Figure 5.

Analysis of AP4 occupancy at selected promoters. (A) Representative ChIP-seq results for seven selected promoters. All results besides those for CDK2 are shown after peak calling. Asterisks represent bioinformatically predicted CAGCTG motifs. Closed circles represent CAGCTG motifs (CACCTG in the CDH1 promoter) analyzed by qChIP. Letters and horizontal bars represent the qPCR amplicons used for qChIP analysis in B. (B) DLD-1/pRTR-AP4-VSV cells were treated with DOX for 24 h and subjected to qChIP analysis with an AP4-specific or, as a reference, IgG antibody. (C) SW620 cells were subjected to qChIP analysis with an AP4-specific or, as a reference, IgG antibody.
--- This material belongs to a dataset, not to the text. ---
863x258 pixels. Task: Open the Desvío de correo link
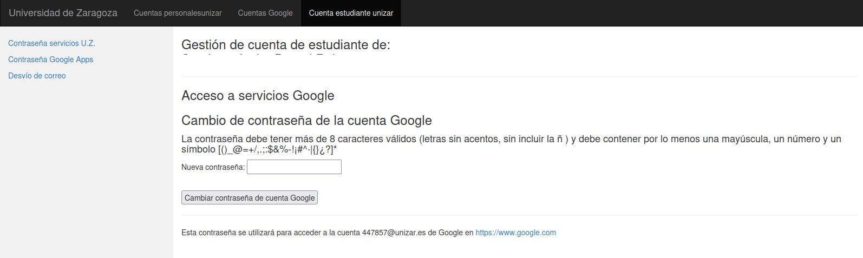click(x=37, y=76)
In B and C, the acetylcholine receptor (AchR) promoter, which lacks AP4-binding motifs, served as a negative control, and results are depicted as mean ± SD (n = 3). (D and E) Scheme of CDH1/E-cadherin reporters (wt = wild-type; mut = three CACCTG motifs mutated) that were used for the dual-luciferase assay (E) 48 h after transfection of the indicated reporters and the indicated AP4 constructs (ΔBR = deleted DNA binding region) into DLD-1 cells. Experiments in E were performed in triplicates (n = 3); error bars indicate SD; significance level as indicated: **, P < 0.01.